NAME
ixg
—
Intel(R) 10Gb Ethernet
driver
SYNOPSIS
ixg* at pci? dev ? function ?
DESCRIPTION
The ixg
driver provides support for PCI
10Gb Ethernet adapters based on the Intel(R) 82598EB, 82599, X540 and X550
Ethernet Controllers. The driver supports Jumbo Frames, TCP Segmentation
Offload (TSO).
For questions related to hardware requirements, refer to the documentation supplied with your Intel 10GbE adapter. All hardware requirements listed apply to use with NetBSD.
Support for Jumbo Frames is provided via the interface MTU setting.
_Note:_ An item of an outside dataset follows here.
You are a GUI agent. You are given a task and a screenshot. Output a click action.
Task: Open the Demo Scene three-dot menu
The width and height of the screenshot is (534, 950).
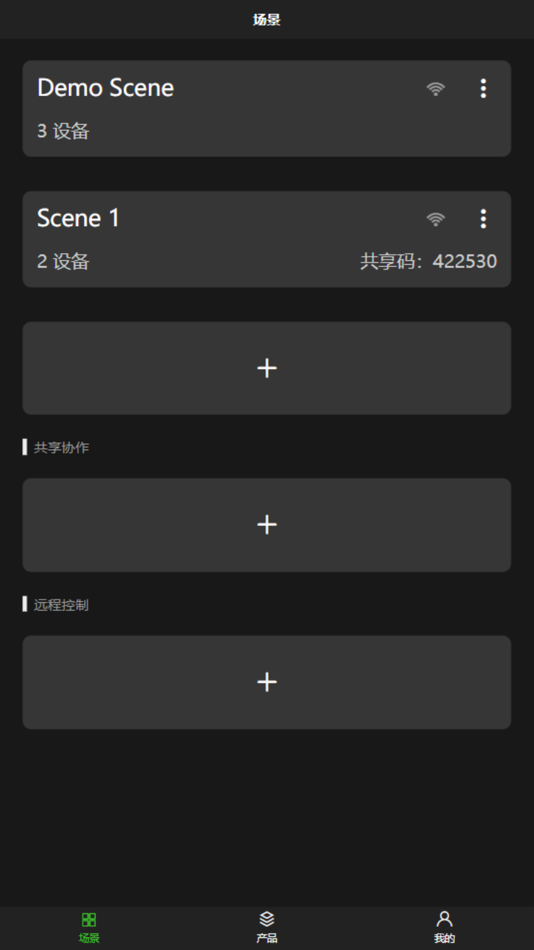pos(483,88)
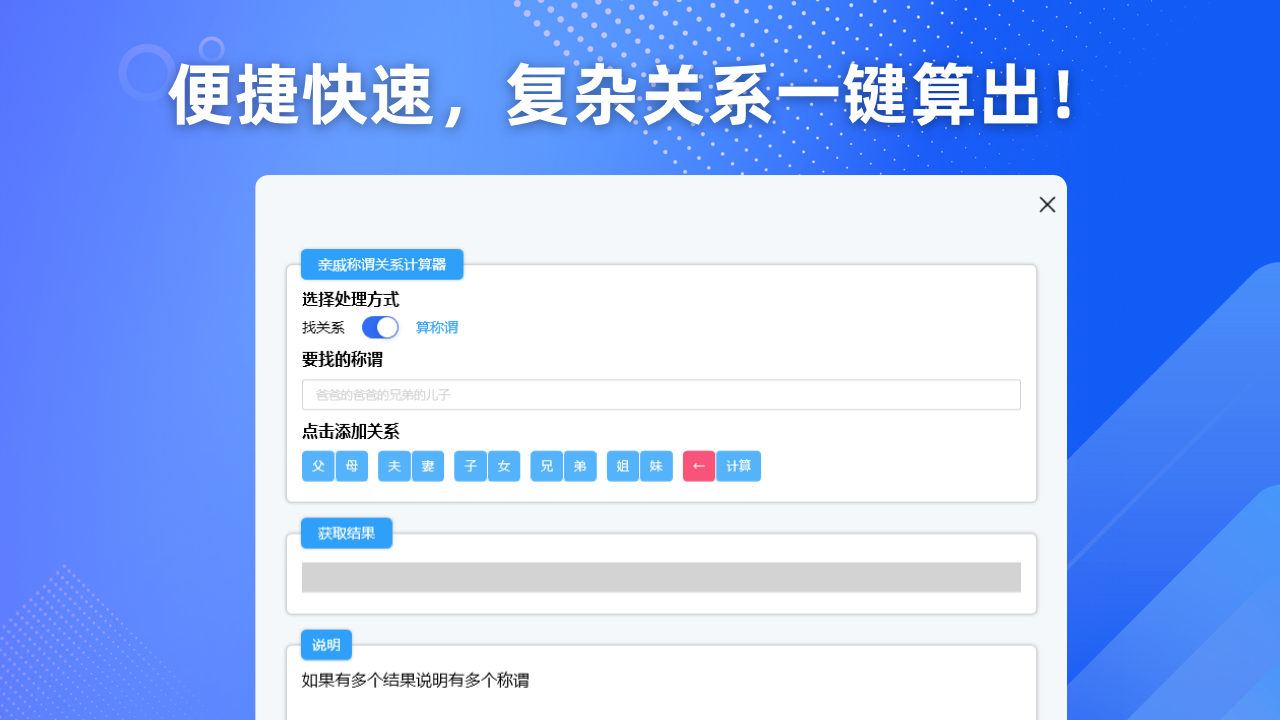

Selecting an MTU larger than 1500 bytes with the ifconfig(8) utility configures the adapter to receive and transmit Jumbo Frames. On NetBSD, the maximum MTU size for Jumbo Frames is 9000 bytes.
This driver version supports VLANs. For information on enabling VLANs, see ifconfig(8).
DIAGNOSTICS
- ixg%d: Unable to allocate bus resource: memory
- A fatal initialization error has occurred.
- ixg%d: Unable to allocate bus resource: interrupt
- A fatal initialization error has occurred.
- ixg%d: watchdog timeout -- resetting
- The device has stopped responding to the network, or there is a problem with the network connection (cable).
SUPPORT
For general information and support, go to the Intel support website at: http://www.intel.com/support/.
OPTIONS
The ixg
driver doesn't use the common
MCLGET(9) interface and use the driver specific cluster allocation
mechanism. If it's exhausted, the
evcnt(9) counter "ixgX qY Rx no jumbo mbuf" is incremented.
If this is observed, the number can be changed by the following config
parameter:
IXGBE_JCLNUM_MULTI
- The number of RX jumbo buffers (clusters) per queue is calculated by
IXGBE_JCLNUM_MULTI
* (number of rx descriptors). The total number of clusters per queue is available via thehw.ixgN.num_jcl_per_queue
sysctl(7).
SEE ALSO
HISTORY
The ixg
device driver comes from
FreeBSD, where it is called
ixgbe
. It first appeared in NetBSD
6.0.
AUTHORS
The ixg
driver was written by
Intel Corporation
<freebsdnic@mailbox.intel.com>.
It was imported from FreeBSD into
NetBSD by
David Young
<dyoung@NetBSD.org>.
BUGS
The hardware supports a maximum MTU of 16114 bytes, but the NetBSD port of the driver supports only 9000 bytes.